This challenge requires the data analysis ToolPak. To learn how to install it, click here.
Overview
You work at Park’s Production, a simple manufacturing facility that makes one product. The facility has data on its first 500 production runs. The company doesn’t have much experience with managerial accounting, so they took a chance and hired you since you’ve had a class or two about the subject. At your most recent meeting with the production manager, you learned that the company is planning to allocate overhead based on headcount (at a rate of $1,000/head). You know that good cost drivers directly contribute to the cost being allocated. For example, headcount may be a good driver for a supervisor’s salary since supervisors are directly responsible for the people they oversee. Even though you’re new, you have your doubts about headcount being a good driver for all overhead costs such as depreciation, rent, supervisor salaries, etc.
You have some experience with the data analysis ToolPak and regression analysis and are ready to put it to use. You know that something is statistically significant if the p-value is less than 0.05. You also know that “R Square” in the regression output denotes a high correlation for values between +/- 0.5 and +/- 1. Values between +/- 0.29 and 0 denote a weak or nonexistent relationship. The best drivers, as a result, will show a “R Square” above 0.5 (since we expect a positive relationship between a driver and its cost).
It’s time to find out just how good headcount is as a cost driver—and if there’s a better option.
Instructions
Take a look at the rate determined in cell L1. Do you think this is the best way to determine the rate using headcount as a driver? Try another calculation (use columns H, I, J as needed) to see if there’s an argument that $1,000 is even the right number if using headcount.
Suggestions and Hints
Calculate the rate of manufacturing overhead/headcount for each production run, then average those. Is it the same as the initial estimate?

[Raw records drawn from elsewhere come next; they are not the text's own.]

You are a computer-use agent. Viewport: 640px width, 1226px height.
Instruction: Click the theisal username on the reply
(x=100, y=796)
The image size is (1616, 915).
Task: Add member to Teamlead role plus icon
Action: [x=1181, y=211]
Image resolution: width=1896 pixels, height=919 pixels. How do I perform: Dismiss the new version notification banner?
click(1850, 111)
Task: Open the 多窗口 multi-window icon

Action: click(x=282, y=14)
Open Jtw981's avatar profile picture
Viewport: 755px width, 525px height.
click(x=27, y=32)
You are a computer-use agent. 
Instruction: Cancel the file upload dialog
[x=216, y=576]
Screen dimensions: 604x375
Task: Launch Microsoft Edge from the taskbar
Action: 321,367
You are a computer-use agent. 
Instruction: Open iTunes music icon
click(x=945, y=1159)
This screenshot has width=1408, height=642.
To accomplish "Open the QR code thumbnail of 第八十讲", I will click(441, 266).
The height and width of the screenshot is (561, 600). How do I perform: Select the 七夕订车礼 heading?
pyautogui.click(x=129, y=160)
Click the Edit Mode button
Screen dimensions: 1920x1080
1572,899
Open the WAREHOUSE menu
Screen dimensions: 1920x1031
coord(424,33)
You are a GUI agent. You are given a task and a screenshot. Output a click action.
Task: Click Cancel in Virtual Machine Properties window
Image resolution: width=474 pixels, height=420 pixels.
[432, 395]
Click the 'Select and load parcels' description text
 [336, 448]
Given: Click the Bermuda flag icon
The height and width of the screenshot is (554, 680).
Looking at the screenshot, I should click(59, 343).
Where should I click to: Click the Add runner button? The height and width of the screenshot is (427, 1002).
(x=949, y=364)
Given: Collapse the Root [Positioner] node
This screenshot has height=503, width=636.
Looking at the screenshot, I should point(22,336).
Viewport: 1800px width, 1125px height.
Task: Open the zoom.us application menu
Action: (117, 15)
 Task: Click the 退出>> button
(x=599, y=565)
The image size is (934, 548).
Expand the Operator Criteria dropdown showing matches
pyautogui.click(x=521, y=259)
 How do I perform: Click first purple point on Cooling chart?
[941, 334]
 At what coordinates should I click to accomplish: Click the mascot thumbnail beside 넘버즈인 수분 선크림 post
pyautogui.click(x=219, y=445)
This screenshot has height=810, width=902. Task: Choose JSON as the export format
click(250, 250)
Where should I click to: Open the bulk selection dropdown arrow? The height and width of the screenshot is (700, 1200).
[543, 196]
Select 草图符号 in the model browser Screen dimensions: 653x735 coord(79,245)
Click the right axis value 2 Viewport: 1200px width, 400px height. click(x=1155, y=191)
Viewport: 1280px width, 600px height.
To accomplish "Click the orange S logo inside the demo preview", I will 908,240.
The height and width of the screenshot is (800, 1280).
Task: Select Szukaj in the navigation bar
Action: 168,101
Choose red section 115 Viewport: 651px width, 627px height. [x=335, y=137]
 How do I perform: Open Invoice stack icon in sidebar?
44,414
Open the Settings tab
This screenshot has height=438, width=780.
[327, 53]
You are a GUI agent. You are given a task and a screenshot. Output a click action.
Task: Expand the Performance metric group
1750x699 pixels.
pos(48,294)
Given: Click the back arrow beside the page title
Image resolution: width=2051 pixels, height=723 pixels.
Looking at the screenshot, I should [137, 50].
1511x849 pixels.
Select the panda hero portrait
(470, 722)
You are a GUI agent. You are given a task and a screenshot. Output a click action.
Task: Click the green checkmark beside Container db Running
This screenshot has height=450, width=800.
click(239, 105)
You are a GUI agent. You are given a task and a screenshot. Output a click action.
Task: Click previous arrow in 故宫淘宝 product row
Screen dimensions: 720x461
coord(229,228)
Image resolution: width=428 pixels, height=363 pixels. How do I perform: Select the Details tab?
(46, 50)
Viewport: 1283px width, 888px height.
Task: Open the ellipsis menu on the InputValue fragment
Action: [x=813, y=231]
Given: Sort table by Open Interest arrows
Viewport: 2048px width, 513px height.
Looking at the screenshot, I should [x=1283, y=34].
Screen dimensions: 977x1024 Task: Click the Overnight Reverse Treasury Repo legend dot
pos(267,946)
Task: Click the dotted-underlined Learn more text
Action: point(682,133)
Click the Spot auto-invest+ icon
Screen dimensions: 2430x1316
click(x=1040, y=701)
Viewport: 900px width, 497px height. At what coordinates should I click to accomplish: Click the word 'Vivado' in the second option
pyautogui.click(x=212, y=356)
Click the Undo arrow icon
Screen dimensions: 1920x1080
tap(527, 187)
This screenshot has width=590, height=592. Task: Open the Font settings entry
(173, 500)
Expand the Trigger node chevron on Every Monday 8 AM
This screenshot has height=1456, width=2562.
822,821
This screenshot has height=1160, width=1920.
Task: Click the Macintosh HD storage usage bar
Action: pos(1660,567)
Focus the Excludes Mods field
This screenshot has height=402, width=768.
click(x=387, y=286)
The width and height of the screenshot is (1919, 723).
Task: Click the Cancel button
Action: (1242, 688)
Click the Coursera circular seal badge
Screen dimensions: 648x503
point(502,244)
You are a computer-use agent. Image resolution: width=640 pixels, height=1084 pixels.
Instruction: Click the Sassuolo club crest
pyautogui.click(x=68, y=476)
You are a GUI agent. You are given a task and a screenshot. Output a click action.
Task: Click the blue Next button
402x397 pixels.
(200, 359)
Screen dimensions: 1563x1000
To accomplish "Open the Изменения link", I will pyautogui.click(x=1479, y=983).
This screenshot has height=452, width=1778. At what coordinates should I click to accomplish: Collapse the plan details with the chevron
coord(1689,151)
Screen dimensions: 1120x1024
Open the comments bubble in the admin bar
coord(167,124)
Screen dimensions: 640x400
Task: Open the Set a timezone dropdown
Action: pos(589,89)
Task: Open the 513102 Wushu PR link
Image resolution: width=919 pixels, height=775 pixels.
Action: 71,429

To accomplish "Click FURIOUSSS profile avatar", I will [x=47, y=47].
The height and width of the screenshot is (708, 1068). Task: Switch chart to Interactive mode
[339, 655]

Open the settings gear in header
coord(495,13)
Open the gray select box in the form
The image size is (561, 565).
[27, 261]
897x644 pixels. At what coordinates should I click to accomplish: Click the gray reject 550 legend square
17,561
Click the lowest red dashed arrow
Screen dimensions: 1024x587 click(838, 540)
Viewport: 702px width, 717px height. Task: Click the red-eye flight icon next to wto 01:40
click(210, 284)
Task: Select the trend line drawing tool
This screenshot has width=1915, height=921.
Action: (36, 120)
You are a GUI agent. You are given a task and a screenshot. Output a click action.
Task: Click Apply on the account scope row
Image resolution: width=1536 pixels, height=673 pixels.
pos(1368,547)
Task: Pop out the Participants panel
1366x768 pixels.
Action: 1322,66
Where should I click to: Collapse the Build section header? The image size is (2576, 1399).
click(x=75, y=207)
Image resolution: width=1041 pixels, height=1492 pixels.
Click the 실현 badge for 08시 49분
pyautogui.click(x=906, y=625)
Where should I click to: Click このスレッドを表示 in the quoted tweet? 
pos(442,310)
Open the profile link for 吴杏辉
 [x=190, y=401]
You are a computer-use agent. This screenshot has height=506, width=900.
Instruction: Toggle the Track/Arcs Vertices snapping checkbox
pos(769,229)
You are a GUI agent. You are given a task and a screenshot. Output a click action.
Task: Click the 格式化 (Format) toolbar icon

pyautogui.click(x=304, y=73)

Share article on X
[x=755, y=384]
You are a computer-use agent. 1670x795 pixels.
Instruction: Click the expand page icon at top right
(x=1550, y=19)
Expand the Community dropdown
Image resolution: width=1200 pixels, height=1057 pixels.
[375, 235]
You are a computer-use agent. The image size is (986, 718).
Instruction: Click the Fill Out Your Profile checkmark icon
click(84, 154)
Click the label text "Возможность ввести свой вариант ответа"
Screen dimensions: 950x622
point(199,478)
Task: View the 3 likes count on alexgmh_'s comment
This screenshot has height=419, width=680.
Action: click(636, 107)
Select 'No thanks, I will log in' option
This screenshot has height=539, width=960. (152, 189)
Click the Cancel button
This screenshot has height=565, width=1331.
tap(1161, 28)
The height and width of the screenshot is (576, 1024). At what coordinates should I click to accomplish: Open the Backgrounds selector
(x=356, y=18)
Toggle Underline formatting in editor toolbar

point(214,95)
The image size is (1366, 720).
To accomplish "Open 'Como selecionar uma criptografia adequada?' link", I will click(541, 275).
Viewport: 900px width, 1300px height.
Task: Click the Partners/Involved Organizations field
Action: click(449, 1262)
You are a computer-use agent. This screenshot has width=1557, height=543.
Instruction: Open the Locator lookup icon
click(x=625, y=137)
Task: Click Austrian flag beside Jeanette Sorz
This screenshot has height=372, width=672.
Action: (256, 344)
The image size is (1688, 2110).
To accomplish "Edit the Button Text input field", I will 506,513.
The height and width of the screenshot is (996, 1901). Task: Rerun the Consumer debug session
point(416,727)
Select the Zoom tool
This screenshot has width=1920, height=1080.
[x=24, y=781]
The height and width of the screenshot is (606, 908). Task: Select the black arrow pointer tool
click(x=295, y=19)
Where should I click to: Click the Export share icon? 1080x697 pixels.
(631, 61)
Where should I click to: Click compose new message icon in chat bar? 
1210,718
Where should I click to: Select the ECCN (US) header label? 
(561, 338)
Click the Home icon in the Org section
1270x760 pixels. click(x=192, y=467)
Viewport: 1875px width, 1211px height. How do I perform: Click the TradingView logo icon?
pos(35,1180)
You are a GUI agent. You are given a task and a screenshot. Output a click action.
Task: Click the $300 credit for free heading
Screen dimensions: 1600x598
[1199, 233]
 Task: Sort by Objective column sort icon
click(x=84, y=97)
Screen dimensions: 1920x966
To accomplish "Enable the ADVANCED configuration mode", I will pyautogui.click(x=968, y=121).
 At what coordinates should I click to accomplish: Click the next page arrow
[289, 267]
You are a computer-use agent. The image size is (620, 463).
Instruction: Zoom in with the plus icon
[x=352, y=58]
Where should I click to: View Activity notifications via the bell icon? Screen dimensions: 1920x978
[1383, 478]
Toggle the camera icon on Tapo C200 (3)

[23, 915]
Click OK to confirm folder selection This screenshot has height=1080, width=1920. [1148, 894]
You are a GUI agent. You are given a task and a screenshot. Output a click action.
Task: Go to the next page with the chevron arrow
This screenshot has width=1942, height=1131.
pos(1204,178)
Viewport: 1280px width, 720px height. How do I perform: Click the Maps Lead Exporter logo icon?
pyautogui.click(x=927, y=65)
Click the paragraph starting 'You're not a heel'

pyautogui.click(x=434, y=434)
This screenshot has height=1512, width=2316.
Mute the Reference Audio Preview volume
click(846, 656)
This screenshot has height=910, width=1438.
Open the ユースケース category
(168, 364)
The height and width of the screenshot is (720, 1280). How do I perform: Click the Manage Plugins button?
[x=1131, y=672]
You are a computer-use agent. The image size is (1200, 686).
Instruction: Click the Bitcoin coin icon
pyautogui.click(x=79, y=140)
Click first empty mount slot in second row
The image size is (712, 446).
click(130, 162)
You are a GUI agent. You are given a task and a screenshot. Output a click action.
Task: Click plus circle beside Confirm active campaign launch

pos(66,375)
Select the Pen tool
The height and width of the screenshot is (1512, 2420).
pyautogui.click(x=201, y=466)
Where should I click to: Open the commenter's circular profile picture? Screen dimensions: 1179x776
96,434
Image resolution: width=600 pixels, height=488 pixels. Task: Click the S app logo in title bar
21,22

Now run a regression analysis on headcount (X variable) and manufacturing overhead (Y variable). Output the results to a new worksheet (see suggestions and hints for what the regression inputs should look like). What do you learn from the p-value? (Cell E18) What do you learn from the R Square? (Cell B5)
Suggestions and Hints
Once you open the analysis ToolPak, choose “Regression”. Be sure to include labels (check the checkbox) because that increases readability.
Now run a regression on direct labor hours (X variable) and direct labor (Y variable). Are the results what you would expect?
Suggestions and Hints
You should notice that direct labor hours and direct labor costs are perfectly correlated. This makes sense for a place that pays hourly wages.
Try at least on more regression to see if there’s a variable that is better than headcount at predicting manufacturing overhead costs. Put your R Square in the comments!
Suggestions and Hints
Try machine hours and manufacturing overhead.
Bonus: Create a column to estimate the overhead expense for each production run. You’ll need the intercept coefficient (B17 of the output), the x variable coefficient (B18 of the output), and the driver for each production run. What else could you do to impress the production manager?
I used the machine hours on my regression table and the r coefficient was .91 so it is a better indicator than head count. The file was too big so I attached a couple screenshots
I chose machine hours as the best estimate of overhead expenses.
This makes sense both from a logical standpoint as well as supporting that idea with the regression. There is a high correlation between machine hours and overhead unlike the number of employees.
The average is 1,138.55 so I think the 1,000 is a decent estimate for the proposed manufacturing overhead rate.
From the small p-value, I conclude the hypothesis is statistically significant and I would conclude from the R Square that there is not much of a connection between the manufacturing overhead and headcount because the R Square is so small (0.0126).
Yes, the results are perfectly correlated which makes sense because the direct labor hours and direct labor itself should be highly connected with each other.
Yes, I did machine hours and manufacturing overhead and found the R Square to be 0.9135 which is higher than the previous R Square of 0.0126.
After doing some quick math analyses, I learned that machine hours (even without a regression analysis) appears to share the closest connection with manufacturing overhead. After doing a regression, I found that it very closely correlates to manufacturing overhead, much more than any of the other potential drivers. Challenge61_Data_Jeffrey_Winters.xlsx (69.6 KB)
My R-square value is 0.9133 for “Machine Hours” and “Manufacturing Overhead”. While the p-value was incredibly small on all of the regressions (meaning the observed relationship is statistically significant), it does not attest to the practical significance of the results. The high R-square value indicates that the model using machine hours is a better fit.
Machine hours were the best fit for allocating manufacturing overhead as it is closely correlated to overhead cost. I got an adjusted r squared of 0.91339 for machine hours.
0301_Taylor_Challenge61_Data.xlsx (89.9 KB)
Machine Hours is the best cost driver with MOH with an R square value of .913. The R square value between headcount is much lower than the relationship between Machine Hours and MOH. I was also able to create a graph showing a fairly linear relationship between Machine Hours and MOH.